[Python-checkins] r71793 - peps/trunk/pep-0383.txt

Wed Apr 22 08:42:07 CEST 2009

Author: martin.v.loewis
Date: Wed Apr 22 08:42:06 2009
New Revision: 71793

Log:
Add PEP 383.


Added:
   peps/trunk/pep-0383.txt   (contents, props changed)

Added: peps/trunk/pep-0383.txt
==============================================================================

--- (empty file)
+++ peps/trunk/pep-0383.txt	Wed Apr 22 08:42:06 2009
@@ -0,0 +1,118 @@
+PEP: 383
+Title: Non-decodable Bytes in System Character Interfaces
+Version: $Revision$
+Last-Modified: $Date$
+Author: Martin v. Löwis <martin at v.loewis.de>
+Status: Draft
+Type: Standards Track
+Content-Type: text/x-rst
+Created: 22-Apr-2009
+Python-Version: 3.1
+Post-History:
+
+Abstract
+========
+
+File names, environment variables, and command line arguments are
+defined as being character data in POSIX; the C APIs however allow
+passing arbitrary bytes - whether these conform to a certain encoding
+or not. This PEP proposes a means of dealing with such irregularities
+by embedding the bytes in character strings in such a way that allows
+recreation of the original byte string.
+
+Rationale
+=========
+
+The C char type is a data type that is commonly used to represent both
+character data and bytes. Certain POSIX interfaces are specified and
+widely understood as operating on character data, however, the system
+call interfaces make no assumption on the encoding of these data, and
+pass them on as-is. With Python 3, character strings use a
+Unicode-based internal representation, making it difficult to ignore
+the encoding of byte strings in the same way that the C interfaces can
+ignore the encoding.
+
+On the other hand, Microsoft Windows NT has correct the original
+design limitation of Unix, and made it explicit in its system
+interfaces that these data (file names, environment variables, command
+line arguments) are indeed character data, by providing a
+Unicode-based API (keeping a C-char-based one for backwards
+compatibility).
+
+For Python 3, one proposed solution is to provide two sets of APIs: a
+byte-oriented one, and a character-oriented one, where the
+character-oriented one would be limited to not being able to represent
+all data accurately. Unfortunately, for Windows, the situation would
+be exactly the opposite: the byte-oriented interface cannot represent
+all data; only the character-oriented API can. As a consequence,
+libraries and applications that want to support all user data in a
+cross-platform manner have to accept mish-mash of bytes and characters
+exactly in the way that caused endless troubles for Python 2.x.
+
+With this PEP, a uniform treatment of these data as characters becomes
+possible.
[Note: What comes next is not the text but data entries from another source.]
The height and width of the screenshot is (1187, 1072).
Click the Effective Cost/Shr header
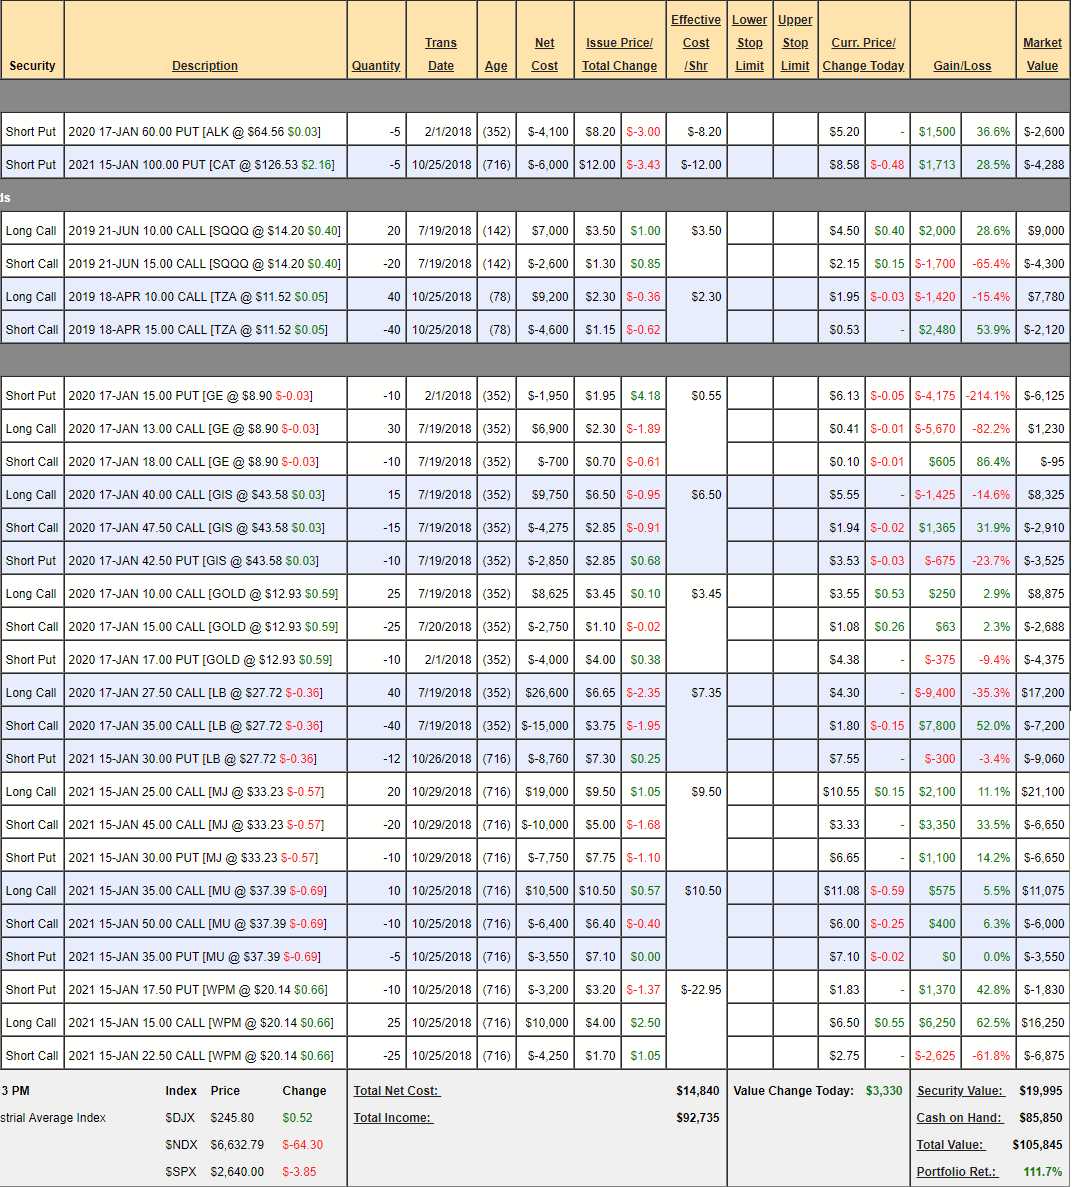[696, 43]
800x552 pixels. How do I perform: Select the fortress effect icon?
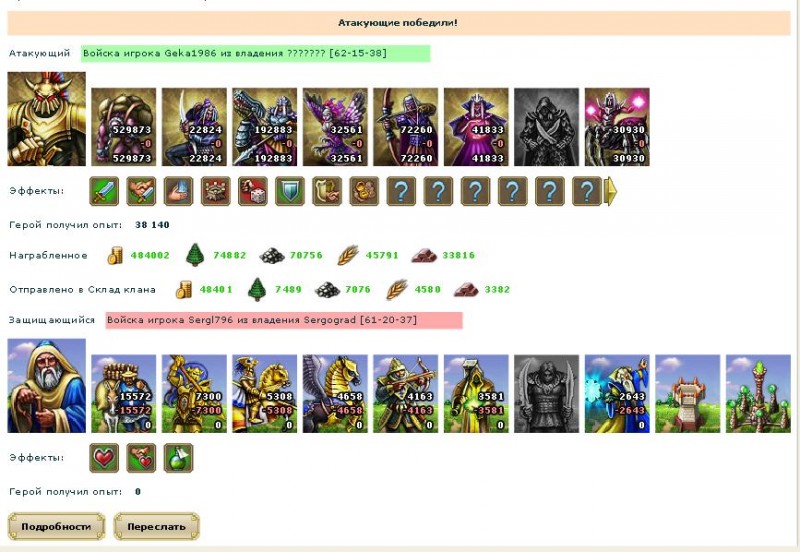[x=215, y=191]
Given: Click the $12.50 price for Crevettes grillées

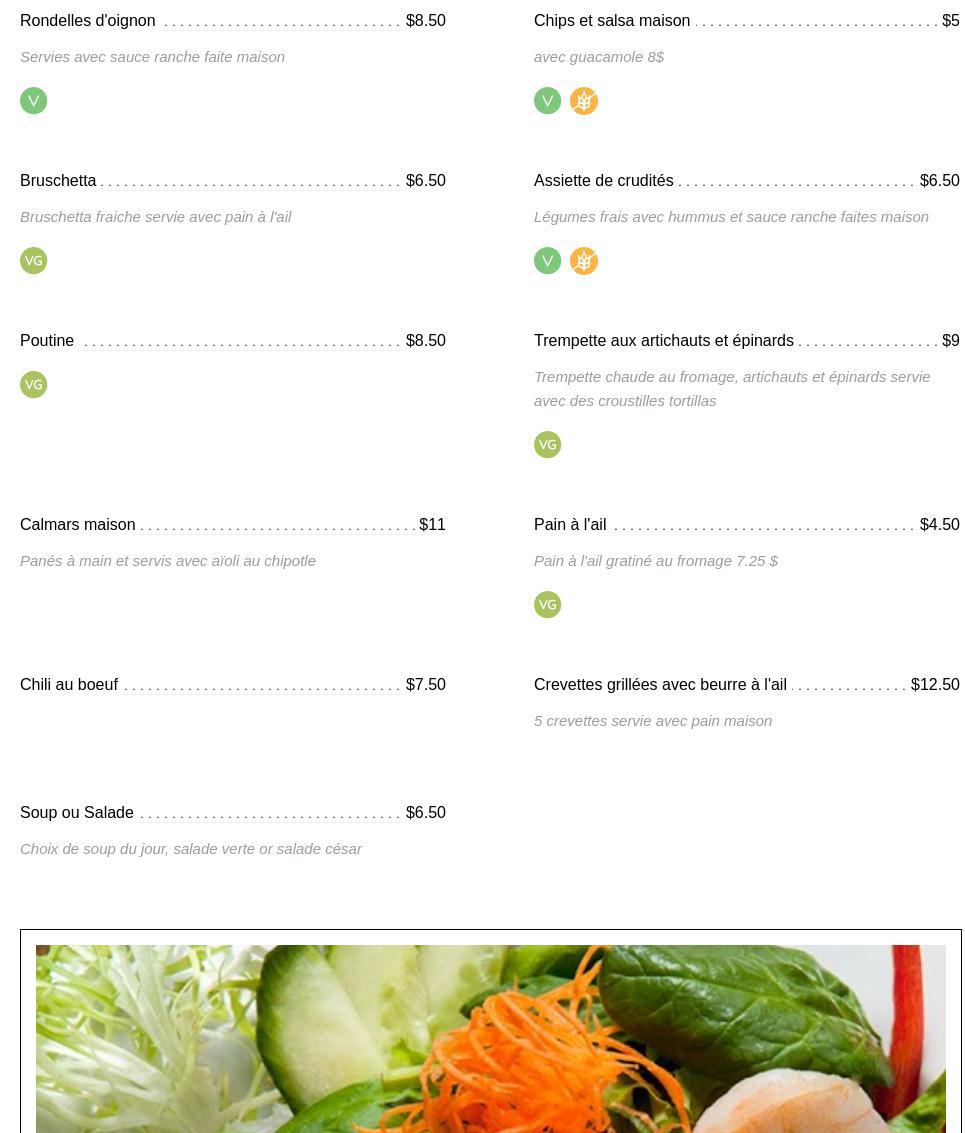Looking at the screenshot, I should [935, 684].
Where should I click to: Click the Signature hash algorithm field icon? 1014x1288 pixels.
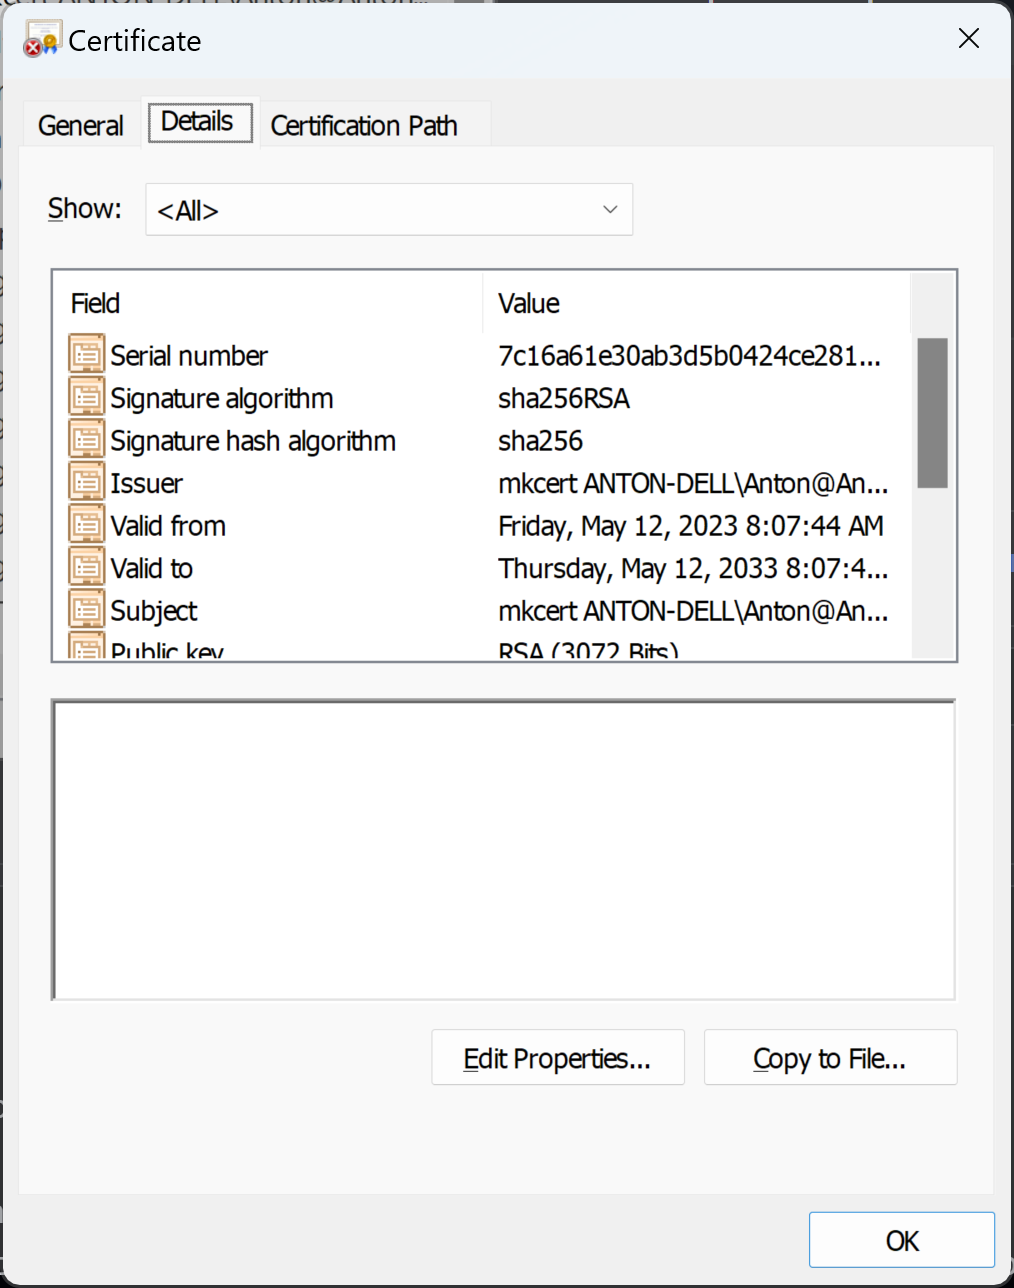[x=86, y=437]

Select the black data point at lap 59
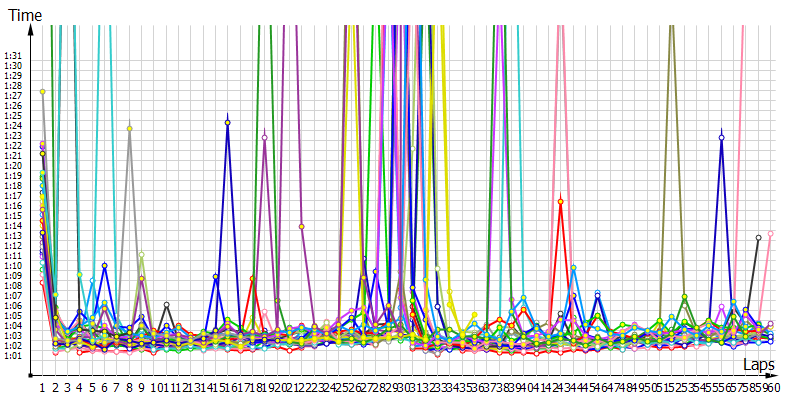758,237
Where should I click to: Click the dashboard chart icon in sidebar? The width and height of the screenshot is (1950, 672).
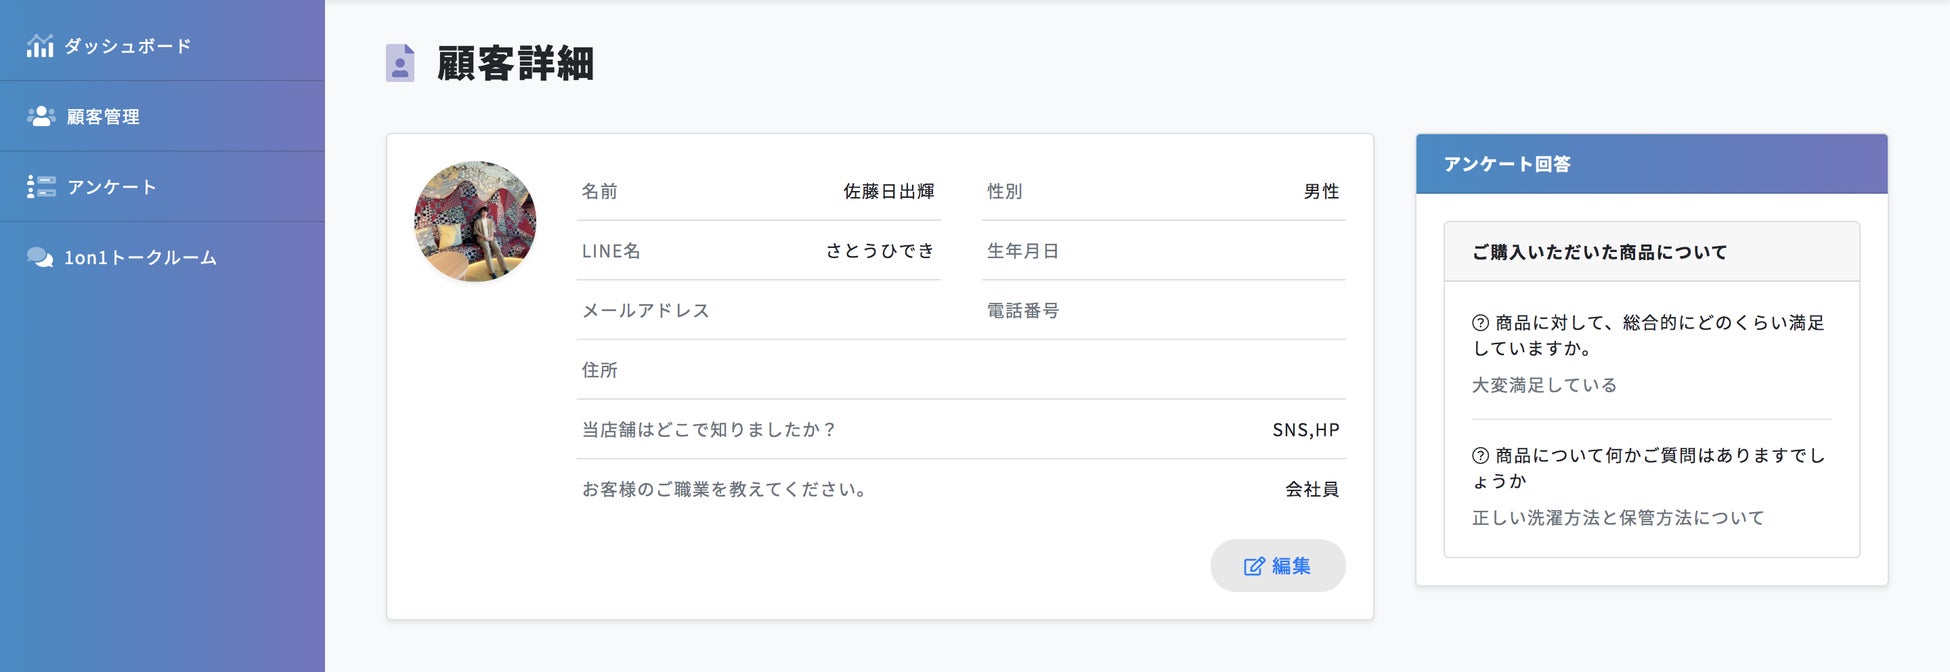[40, 46]
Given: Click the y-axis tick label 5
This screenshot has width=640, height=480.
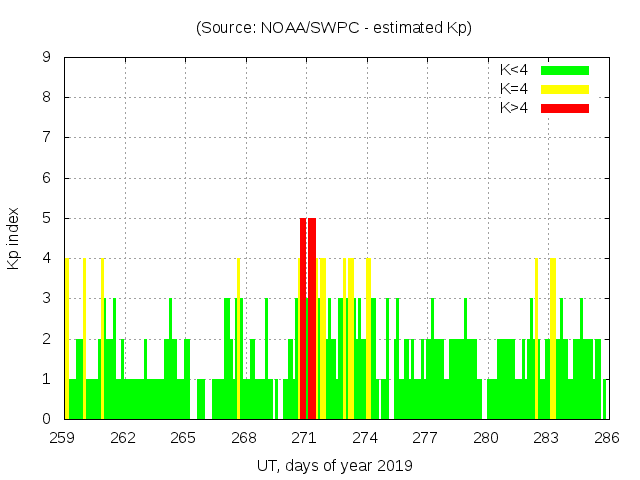Looking at the screenshot, I should pos(47,218).
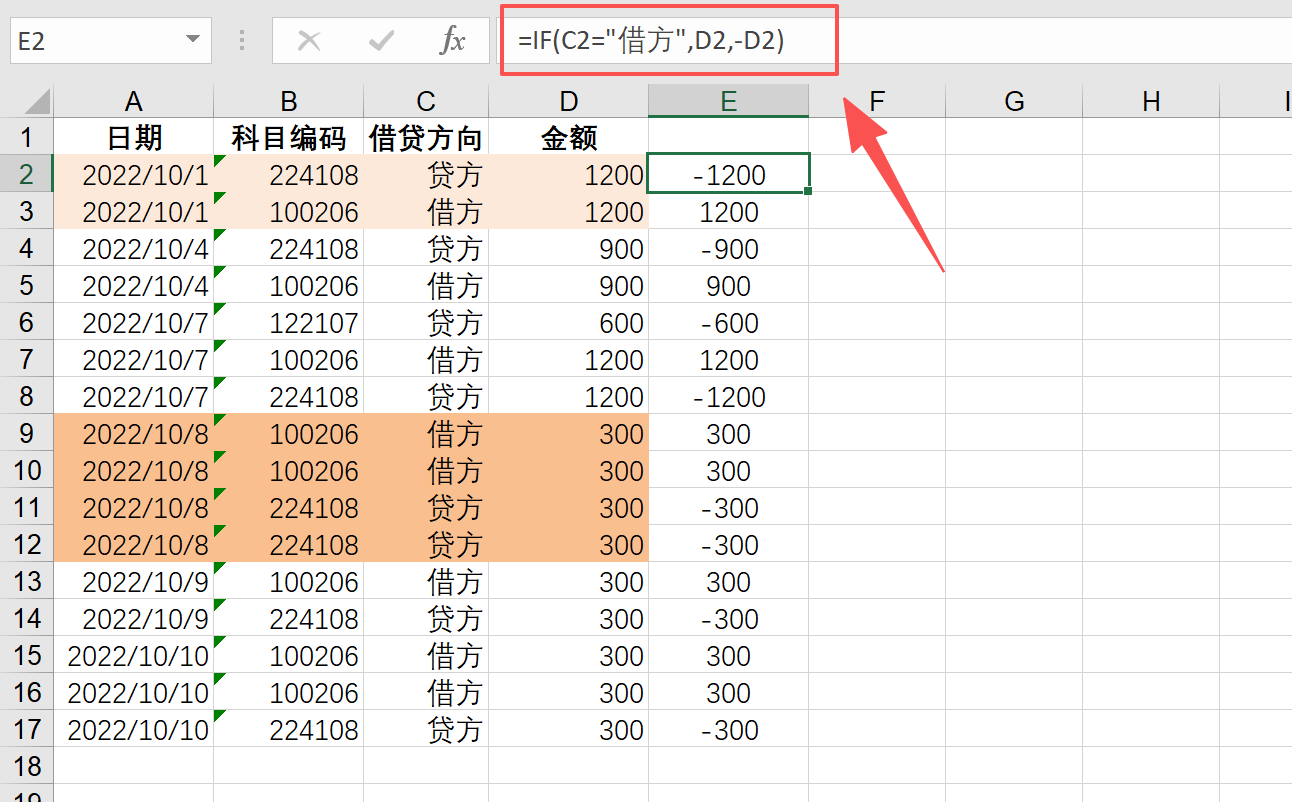Select row 17 header

coord(27,729)
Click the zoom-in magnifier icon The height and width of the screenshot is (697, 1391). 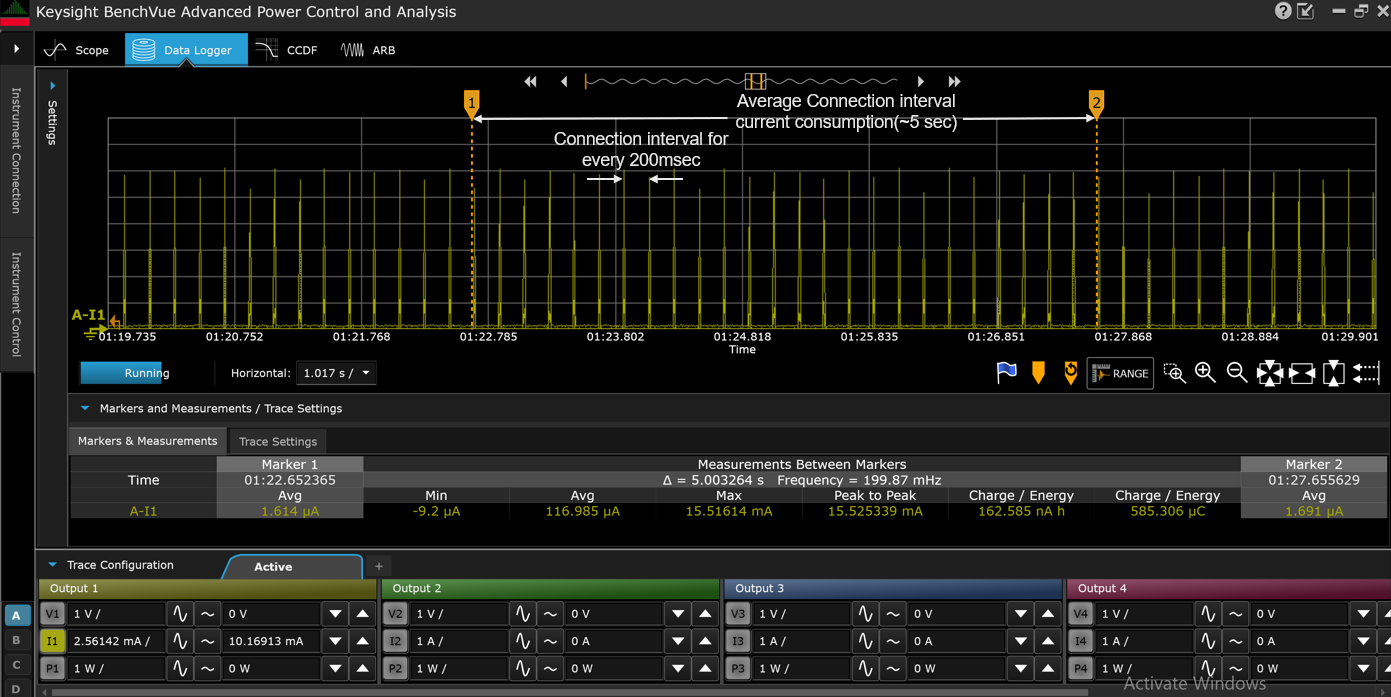(1205, 373)
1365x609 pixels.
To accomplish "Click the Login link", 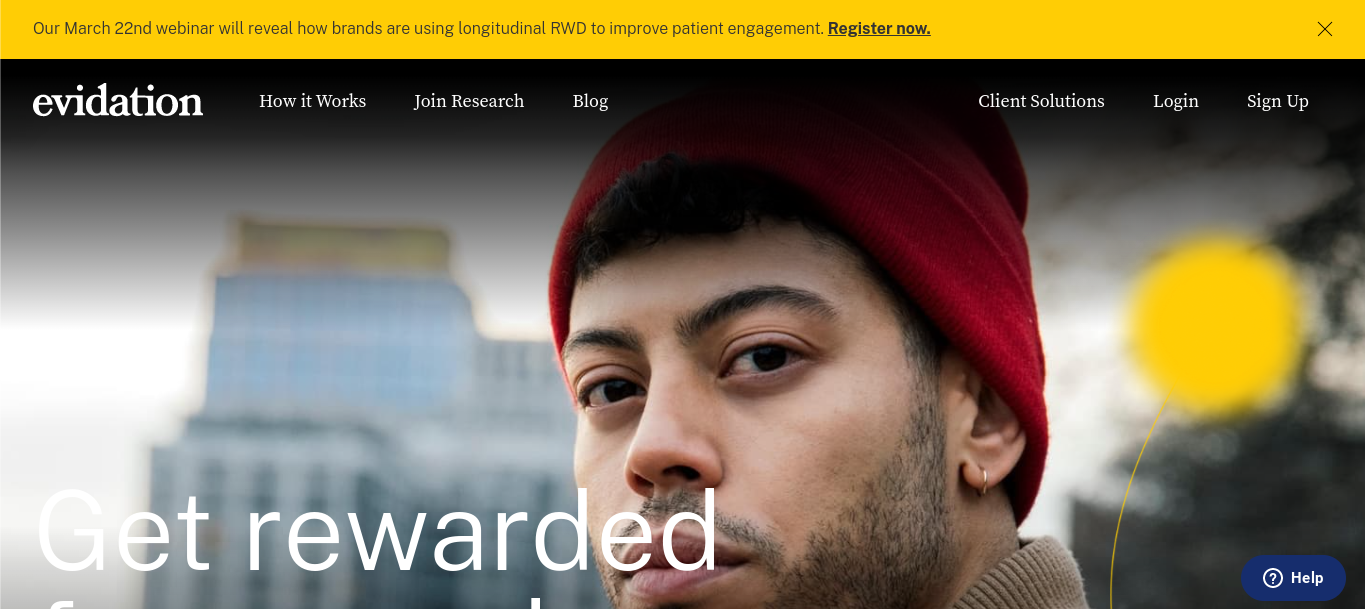I will (x=1176, y=101).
The uniformity is achieved by using specific encoding
+algorithms, meaning that the data can be converted back to bytes on
+POSIX systems only if the same encoding is used.
+
+Specification
+=============
+
+On Windows, Python uses the wide character APIs to access
+character-oriented APIs, allowing direct conversion of the
+environmental data to Python str objects.
+
+On POSIX systems, Python currently applies the locale's encoding to
+convert the byte data to Unicode. If the locale's encoding is UTF-8,
+it can represent the full set of Unicode characters, otherwise, only a
+subset is representable. In the latter case, using private-use
+characters to represent these bytes would be an option. For UTF-8,
+doing so would create an ambiguity, as the private-use characters may
+regularly occur in the input also.
+
+To convert non-decodable bytes, a new error handler "python-escape" is
+introduced, which decodes non-decodable bytes using into a private-use
+character U+F01xx, which is believed to not conflict with private-use
+characters that currently exist in Python codecs.
+
+The error handler interface is extended to allow the encode error
+handler to return byte strings immediately, in addition to returning
+Unicode strings which then get encoded again.
+
+If the locale's encoding is UTF-8, the file system encoding is set to
+a new encoding "utf-8b". The UTF-8b codec decodes non-decodable bytes
+(which must be >= 0x80) into half surrogate codes U+DC80..U+DCFF.
+
+Discussion
+==========
+
+While providing a uniform API to non-decodable bytes, this interface
+has the limitation that chosen representation only "works" if the data
+get converted back to bytes with the python-escape error handler
+also. Encoding the data with the locale's encoding and the (default)
+strict error handler will raise an exception, encoding them with UTF-8
+will produce non-sensical data. 
+
+For most applications, we assume that they eventually pass data
+received from a system interface back into the same system
+interfaces. For example, and application invoking os.listdir() will
+likely pass the result strings back into APIs like os.stat() or
+open(), which then encodes them back into their original byte
+representation. Applications that need to process the original byte
+strings can obtain them by encoding the character strings with the
+file system encoding, passing "python-escape" as the error handler
+name.
+
+Copyright
+=========
+
+This document has been placed in the public domain.
+
+
+..
+   Local Variables:
+   mode: indented-text
+   indent-tabs-mode: nil
+   sentence-end-double-space: t
+   fill-column: 70
+   coding: utf-8
+   End: